彼がそういったのは、見渡す限り雲ひとつなくなった空を見たからだった。


空には殆どまん丸のお月様がひとつぽつんと浮かんでいた。

 

「それより、ねえ、外だよ? ぼく達、外に出られたんだ!」


ぼくは通風孔の口に手を掛けながらそういうと、危なっかしい感じに外へ足を出した。


ぼくは振り向いて、


「ねえ、早く降りようよ、それで、ぼくらがいたこのピラミッドの全貌を見てやるんだ」


なんていってみた。


ピラミッドの石段は一つ一つの段差が大きく、実際、一段ごとに体を張って降りざるを得なかった。


時々休んで、石なんかを持っているばっかりに遅れをとっているおじさんを待ちながら、砂で線引かれた地平なんかを見渡したりなんかした。

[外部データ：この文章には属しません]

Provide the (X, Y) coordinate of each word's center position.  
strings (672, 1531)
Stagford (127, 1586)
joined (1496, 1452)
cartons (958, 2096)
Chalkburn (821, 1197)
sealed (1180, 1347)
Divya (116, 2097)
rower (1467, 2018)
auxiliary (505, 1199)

不思議だったのは、あんなに降り続いた雨が、どこにも見当たらず、川のひとつも見つけられなかったことだった。


ただ、地平の何処かから、気のせいか、湯気のようなものが上がっているように見えて、ぼくはその途方もなく遠い場所にきっと水がたまっているに違いないんだって勝手に考えてみた。

 

砂の地面に足が付くと、すぐにピラミッドに背を向け走り出し、我慢できるだけ我慢した末、振り向いた。



その建造物は台形をしていて、テッペンはとんがっていなかった。


ぼくはそれに少し落胆したんだけど、夜の明かりで、紫になったピラミッドを見上げたら、なんだか時間を忘れてしまったんだ。

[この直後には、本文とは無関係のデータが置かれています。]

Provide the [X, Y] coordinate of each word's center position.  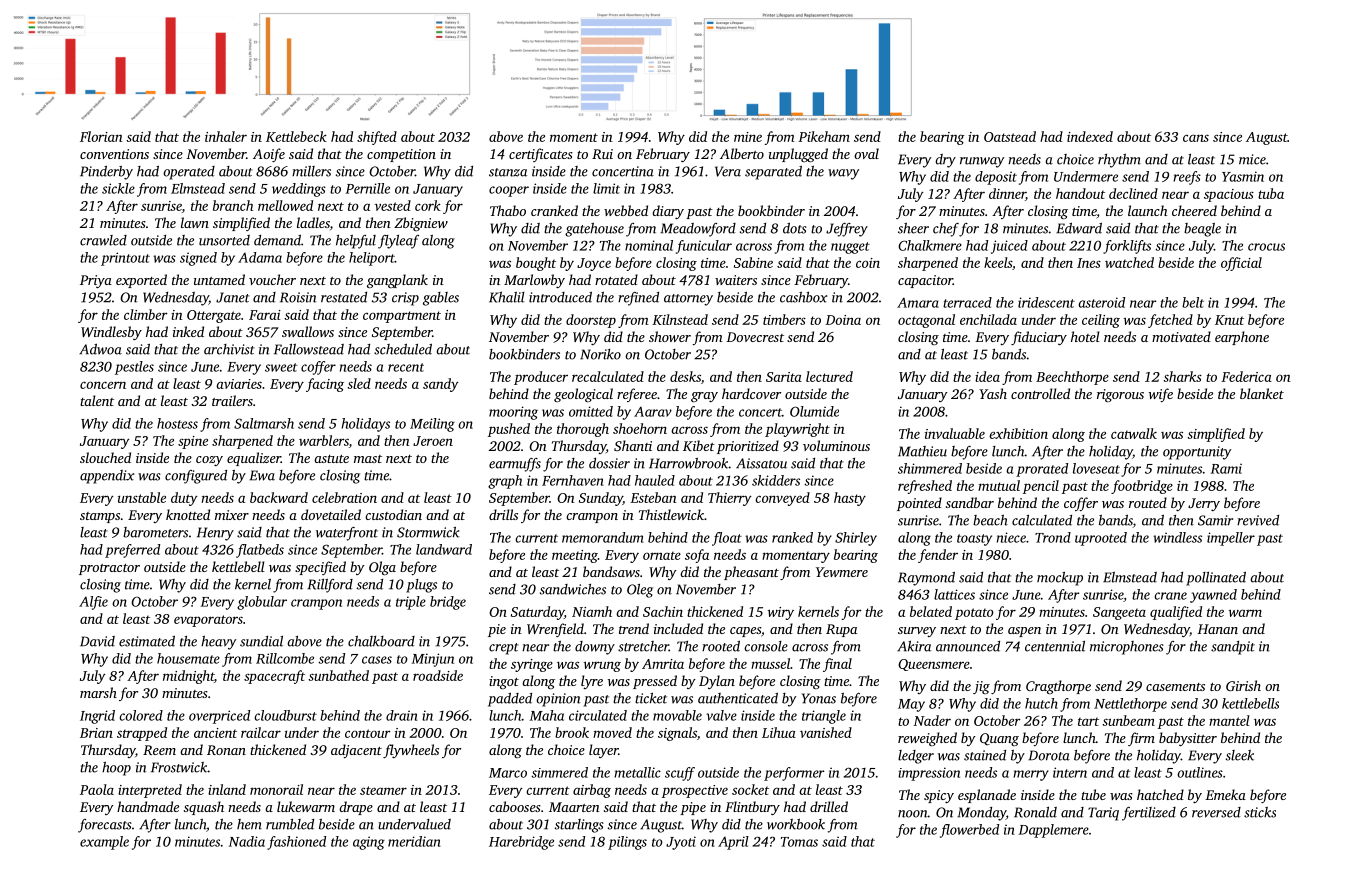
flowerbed [969, 831]
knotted [188, 514]
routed [1148, 502]
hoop [116, 769]
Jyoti [681, 843]
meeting [575, 556]
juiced [1009, 247]
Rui [602, 154]
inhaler [226, 136]
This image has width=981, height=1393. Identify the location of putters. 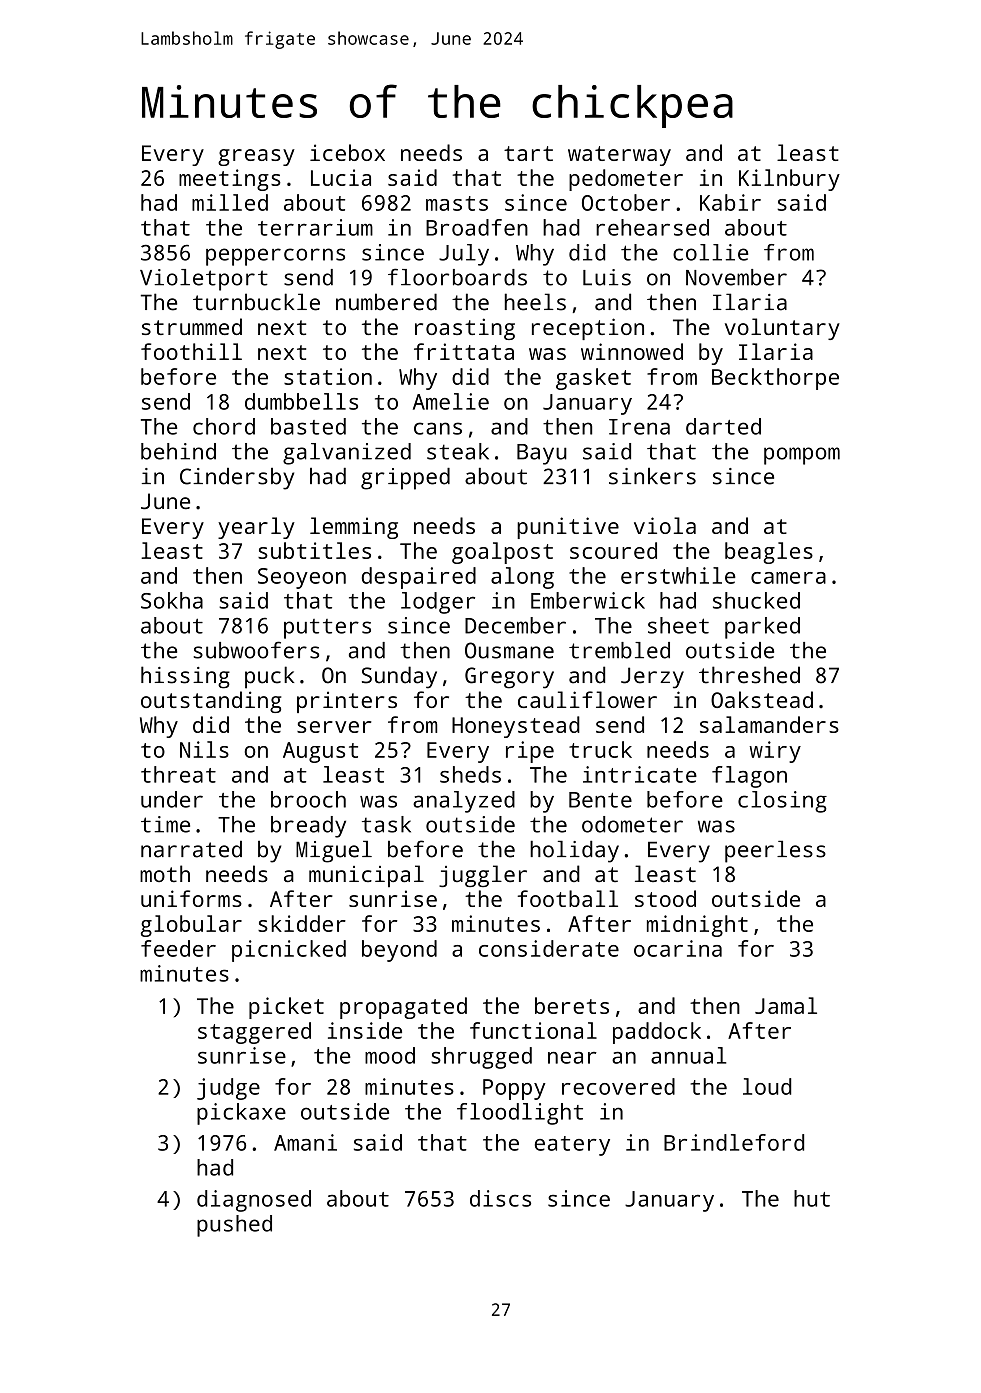
(327, 629).
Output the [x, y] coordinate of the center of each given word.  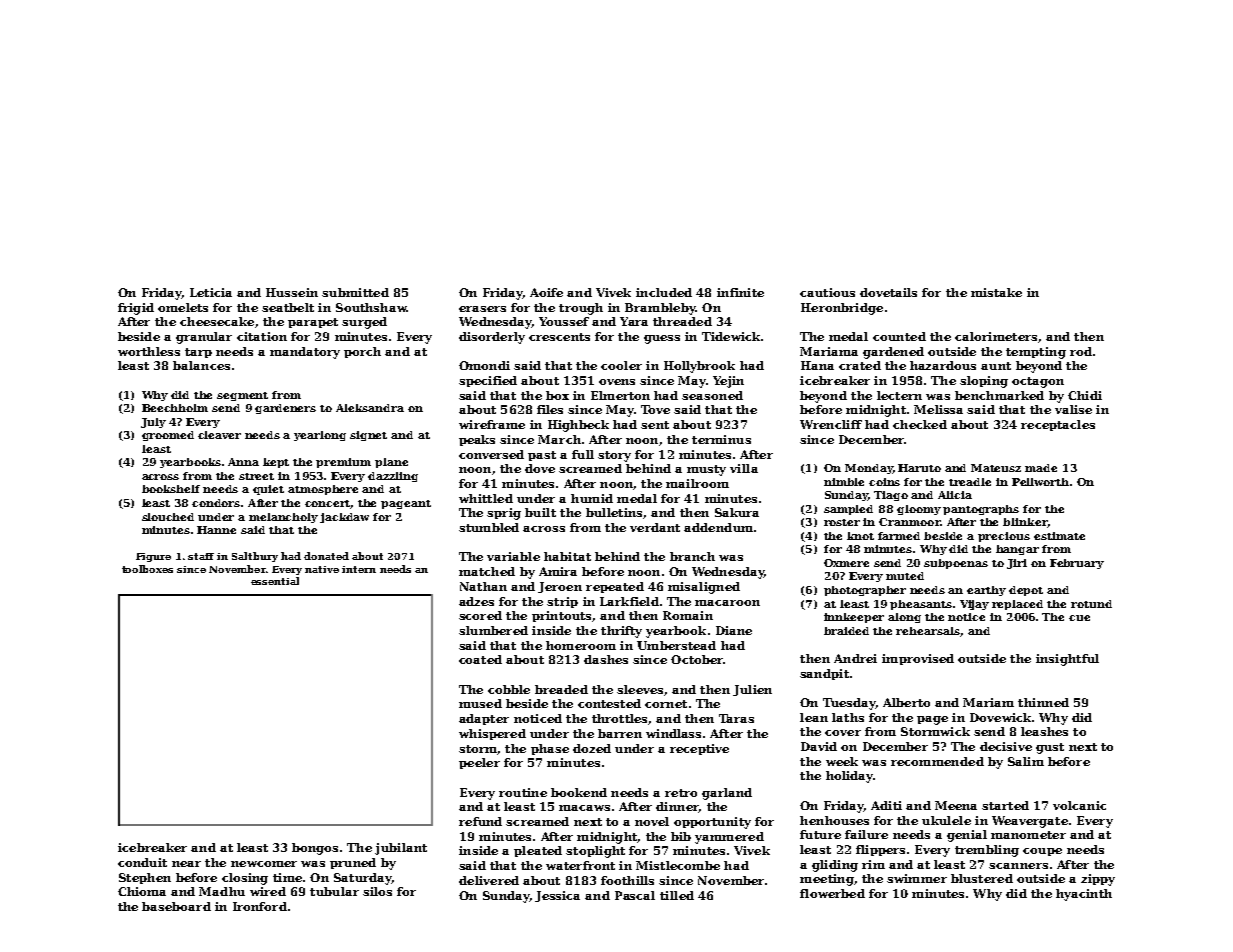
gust [1050, 748]
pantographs [981, 510]
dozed [592, 748]
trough [581, 309]
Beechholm [175, 408]
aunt [996, 366]
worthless [149, 351]
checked [920, 424]
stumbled [489, 527]
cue [1079, 618]
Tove [655, 409]
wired [268, 891]
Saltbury [255, 557]
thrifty [621, 632]
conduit [142, 862]
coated [480, 659]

それで、息が切れていたのもあって、ぺたんとその場にお尻をついた。


手のひらに触れた砂は案外とひんやりしていて、ぼくをうれしくさせたんだ。


だから直ぐ手の届くところにあった一見枯れている草をむしらないで、撫でたりなんかできたんだと思う。

 

その草の頭を上げさせているときに、丁度おじさんが追いついてきた。


ピラミッドからは四つの曲線が延々と続いていた。

 

「お前は、どうする?」


おじさんは余計に息を切らしながらそう聞いた。


ぼくは何をどうするって聞かれているのかわからなかったから、そのまま草を撫でていたよ。


すると、


「おれと一緒に来るか?」


そう聞かれたから、ちょっと怒って、おじさんを黙って見上げた。


だって、何時だって一緒にいたんだから、今更そんなことを聞いてほしくなんてなかったんだな。


「おれは、この石を持って、いっそのこと逃げてしまおうと思っている」


彼は深刻な、ちょっとかたくなになった、ぼくの唯一好きになれない表情をした。